An off-kilter, deadpan crime drama from Romania, the film’s title refers to an aboriginal island tribe that communicates via whistling, whose “language” a corrupt Bucharest police detective must learn as part of a scheme involving a money-stuffed mattress.
Singer Says: I don’t even know how to explain it. Like a neo-noir crime comedy. It’s wildly entertaining and all about this guy who needs to use a dead language to communicate with drug dealers and goes to to the Canary Islands to learn it.
Brooklyn-raised The Squid and The Whale writer-director Noah Baumbach again focuses on a couple grappling with divorce—played impeccably by Adam Driver and Scarlett Johansson—and the custody of their son.

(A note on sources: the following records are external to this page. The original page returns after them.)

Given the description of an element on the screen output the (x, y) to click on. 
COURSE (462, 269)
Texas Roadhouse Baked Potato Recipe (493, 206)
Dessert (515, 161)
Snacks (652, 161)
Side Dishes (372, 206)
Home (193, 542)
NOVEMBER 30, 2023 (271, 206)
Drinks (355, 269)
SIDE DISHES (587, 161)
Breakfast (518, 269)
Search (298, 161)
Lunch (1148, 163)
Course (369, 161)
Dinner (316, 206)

Singer Says: I love Baumbach’s films. I feel they’re very real, although not incredible stylistically or visual. He takes a look at the disintegration of a marriage, it’s such a common story now.
Twenty-seven-year-old Russian director Kantemir Balgov won the Cannes Film Festival Best Director prize for his drama about a pair of rattled female soldiers, Iya and Masha, who struggle with adjusting to post-WWII life in Leningrad.
Singer Says: It’s a loose adaptation of Nobel Laureate Svetlana Alexeievich’s book The Unwomanly Face of War, and the struggle and aftermath for people to rebuild their lives. It’s supposed to be very spiritually bleak, but rich in style and color.
Luis Buñuel’s Mexico City-set 1950 classic, aka. The Young And The Damned, about a clique of juvenile delinquents, returns in restored albeit gritty black-and-white glory.
Singer Says: The rights weren’t available to this film for a while, so it’s not easy to see. I love Buñuel and have been curious about his time in Mexico. He’s one of the great surrealist artists, and won best director at Cannes for this film!